##### EXERCISE INPUTS

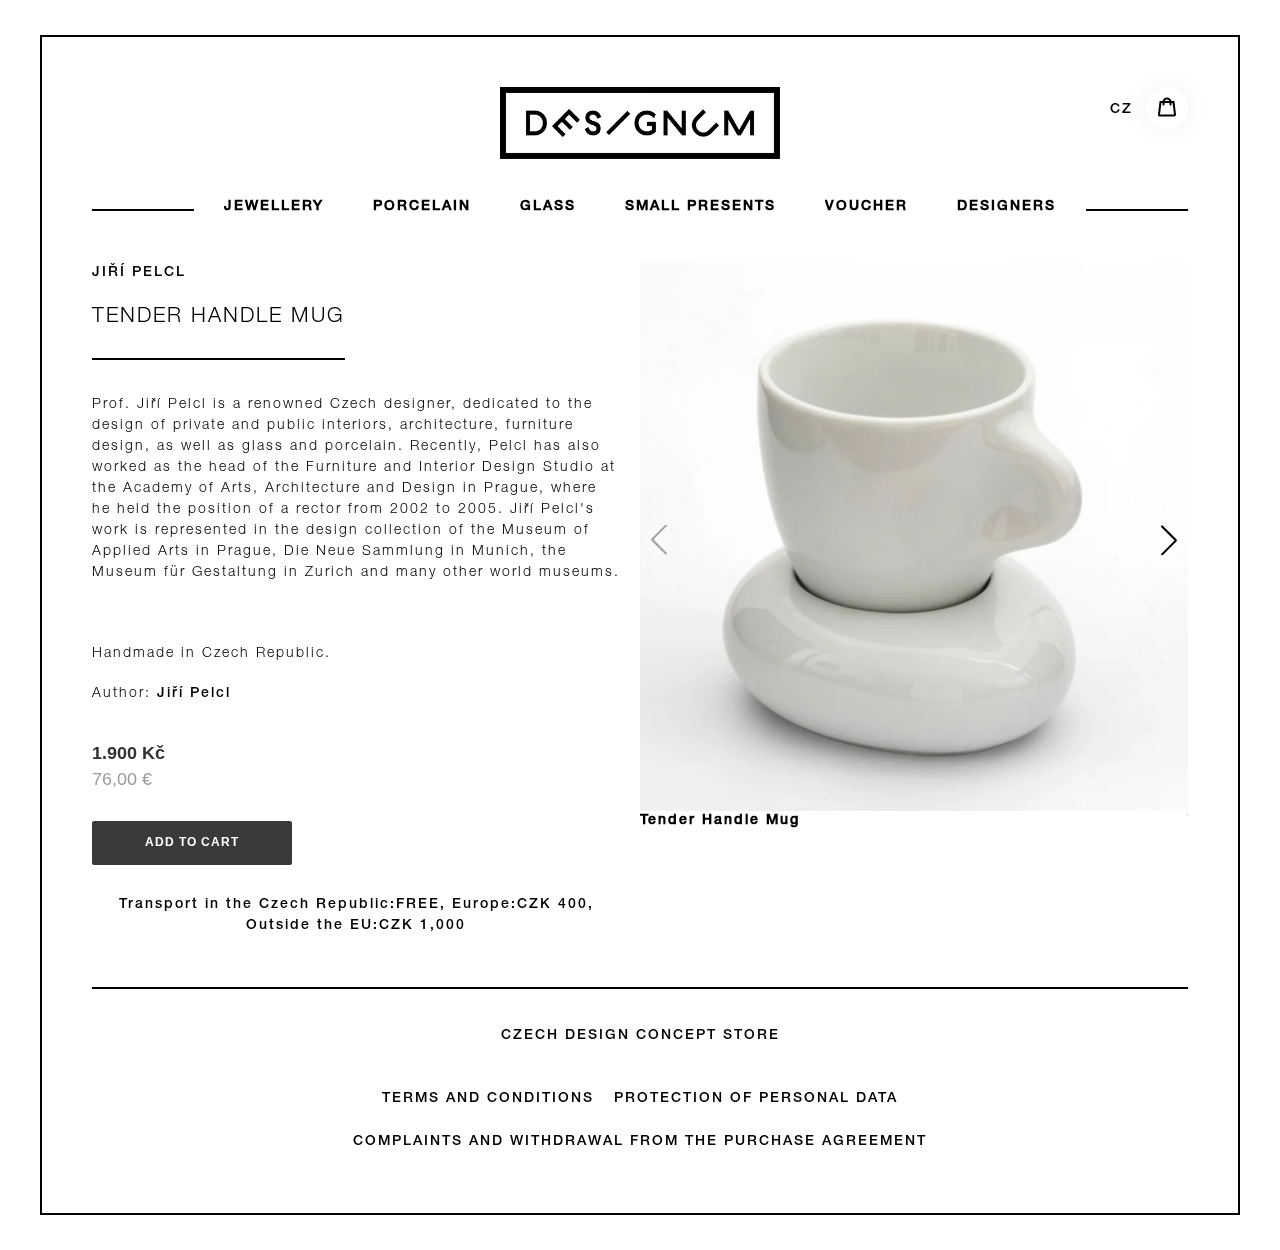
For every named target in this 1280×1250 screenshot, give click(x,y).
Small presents (700, 207)
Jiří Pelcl (139, 273)
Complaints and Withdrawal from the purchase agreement (640, 1142)
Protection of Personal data (756, 1099)
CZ (1121, 110)
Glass (548, 207)
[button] (1169, 540)
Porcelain (422, 207)
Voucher (866, 207)
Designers (1006, 207)
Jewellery (274, 207)
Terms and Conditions (488, 1099)
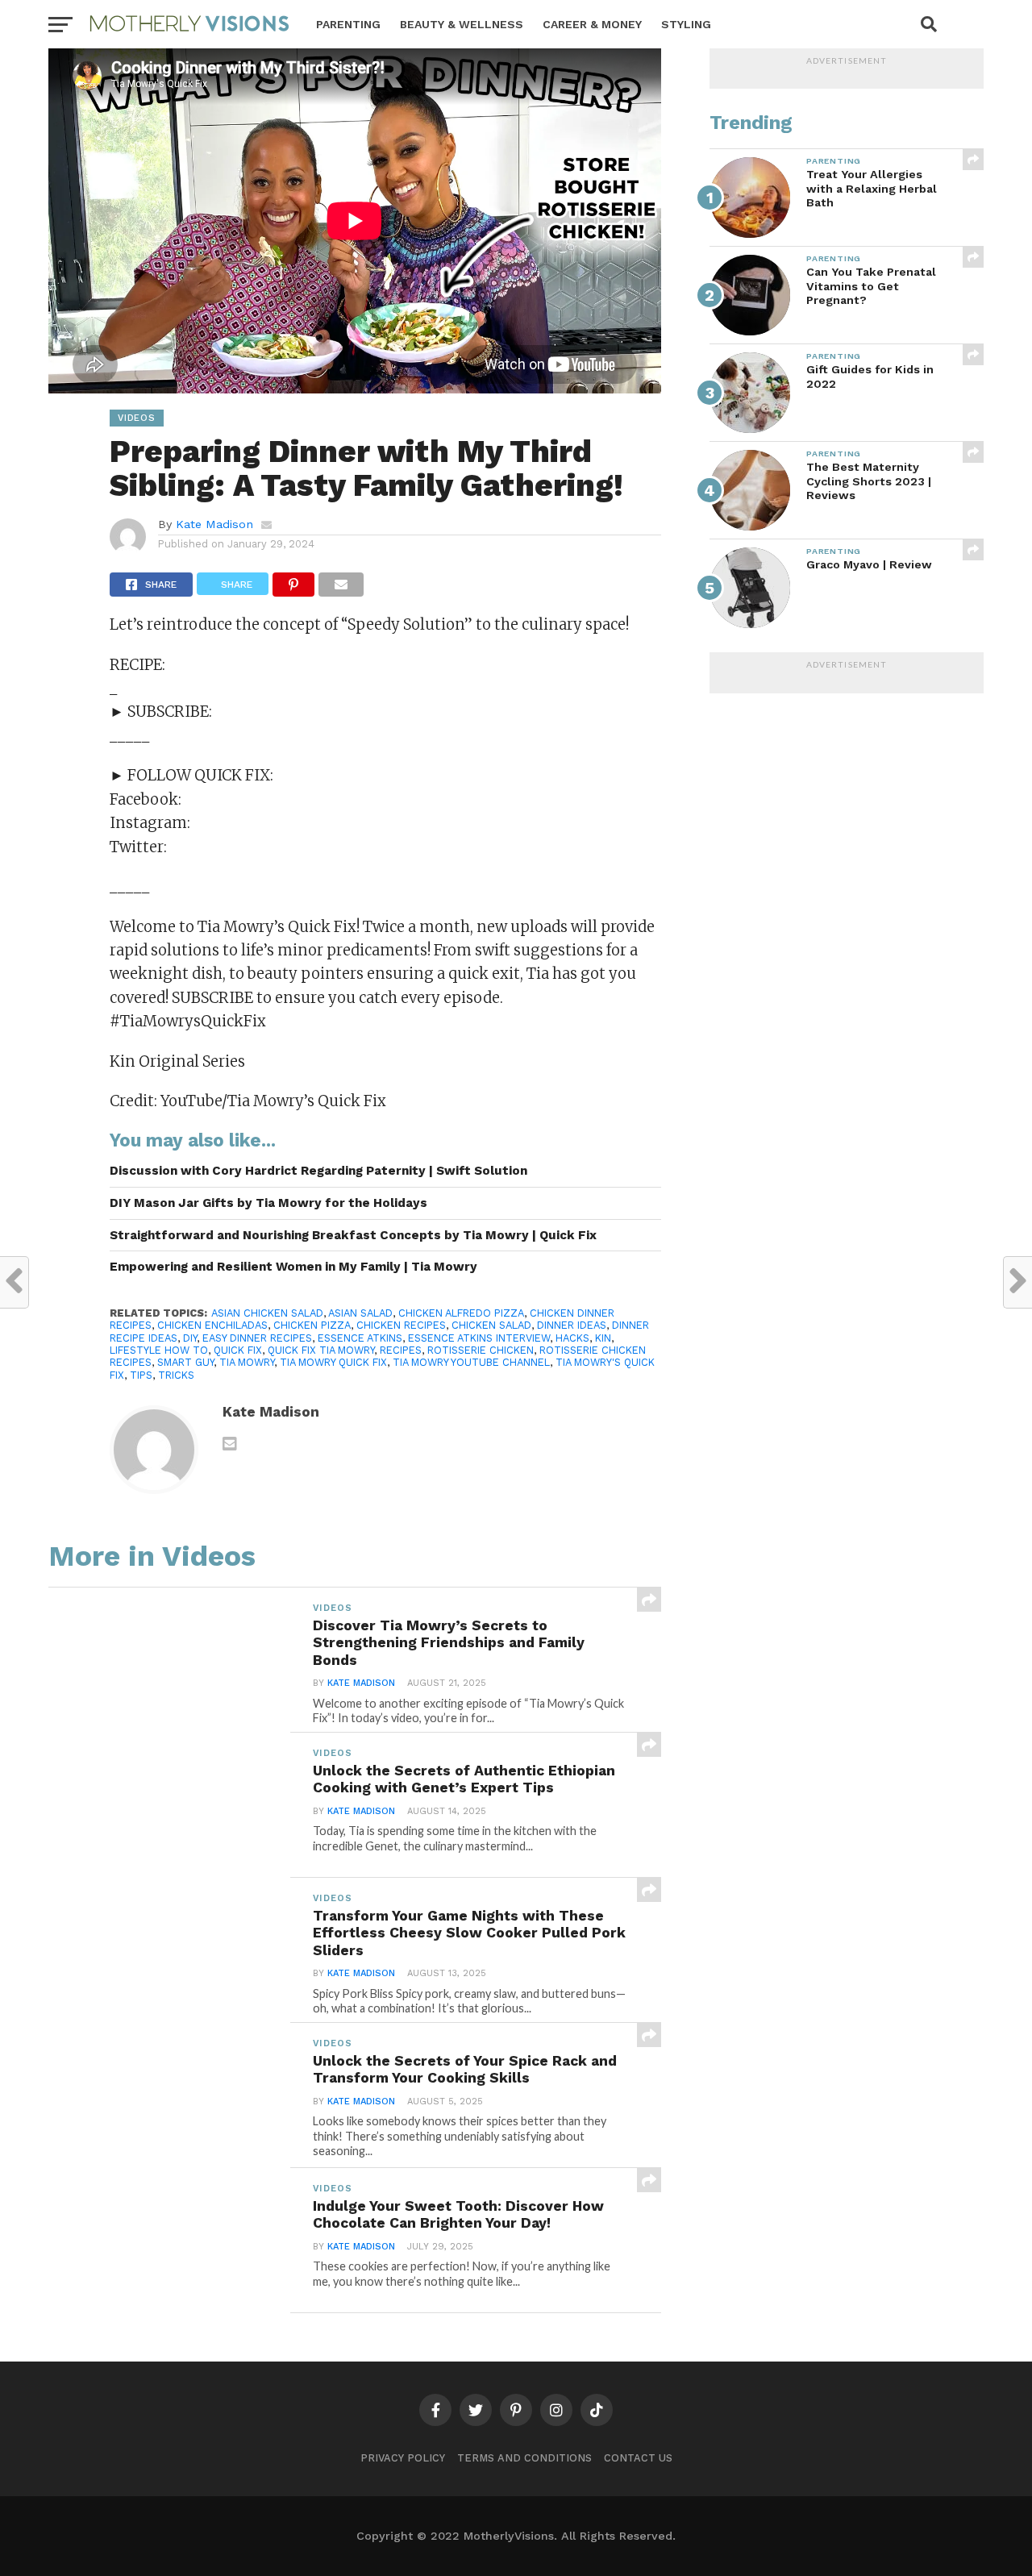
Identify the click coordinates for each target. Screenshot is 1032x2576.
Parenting (348, 24)
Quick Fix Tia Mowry (321, 1350)
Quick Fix (238, 1350)
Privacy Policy (402, 2458)
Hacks (572, 1338)
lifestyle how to (159, 1350)
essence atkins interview (479, 1338)
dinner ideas (571, 1325)
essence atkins (360, 1338)
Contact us (638, 2458)
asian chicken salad (267, 1313)
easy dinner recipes (257, 1338)
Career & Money (592, 24)
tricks (176, 1375)
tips (141, 1375)
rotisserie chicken (480, 1350)
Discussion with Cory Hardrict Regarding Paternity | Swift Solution (318, 1170)
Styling (686, 24)
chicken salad (491, 1325)
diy (190, 1338)
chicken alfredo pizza (461, 1313)
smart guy (185, 1362)
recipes (401, 1350)
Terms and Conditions (524, 2458)
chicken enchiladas (212, 1325)
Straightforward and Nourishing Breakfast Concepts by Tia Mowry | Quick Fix (353, 1235)
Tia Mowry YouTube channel (471, 1362)
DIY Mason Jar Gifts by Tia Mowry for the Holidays (268, 1203)
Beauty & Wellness (461, 24)
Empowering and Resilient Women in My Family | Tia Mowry (293, 1266)
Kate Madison (214, 524)
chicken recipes (401, 1325)
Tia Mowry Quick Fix (333, 1362)
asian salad (360, 1313)
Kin (603, 1338)
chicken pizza (312, 1325)
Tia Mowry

##########

*WHAT TO DO*: Begin at the first line of the entries and end at the line containing "Designers (1006, 207)": write out each line exactly, skipping pictures.

*ANSWER SECTION*:
For every named target in this 1280×1250 screenshot, give click(x,y).
Small presents (700, 207)
Jiří Pelcl (139, 273)
Complaints and Withdrawal from the purchase agreement (640, 1142)
Protection of Personal data (756, 1099)
CZ (1121, 110)
Glass (548, 207)
[button] (1169, 540)
Porcelain (422, 207)
Voucher (866, 207)
Designers (1006, 207)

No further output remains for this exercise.